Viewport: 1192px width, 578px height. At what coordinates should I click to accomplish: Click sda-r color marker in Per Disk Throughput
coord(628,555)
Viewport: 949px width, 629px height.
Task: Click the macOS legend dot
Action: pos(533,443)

▶ [PROBLEM DETAILS] Each record must be repeated exactly as it is.

▶ [REPLY]
Viewport: 1192px width, 578px height. At what coordinates should I click to accomplish: Click sda-r color marker in Per Disk Throughput
coord(628,555)
Viewport: 949px width, 629px height.
Task: Click the macOS legend dot
Action: pos(533,443)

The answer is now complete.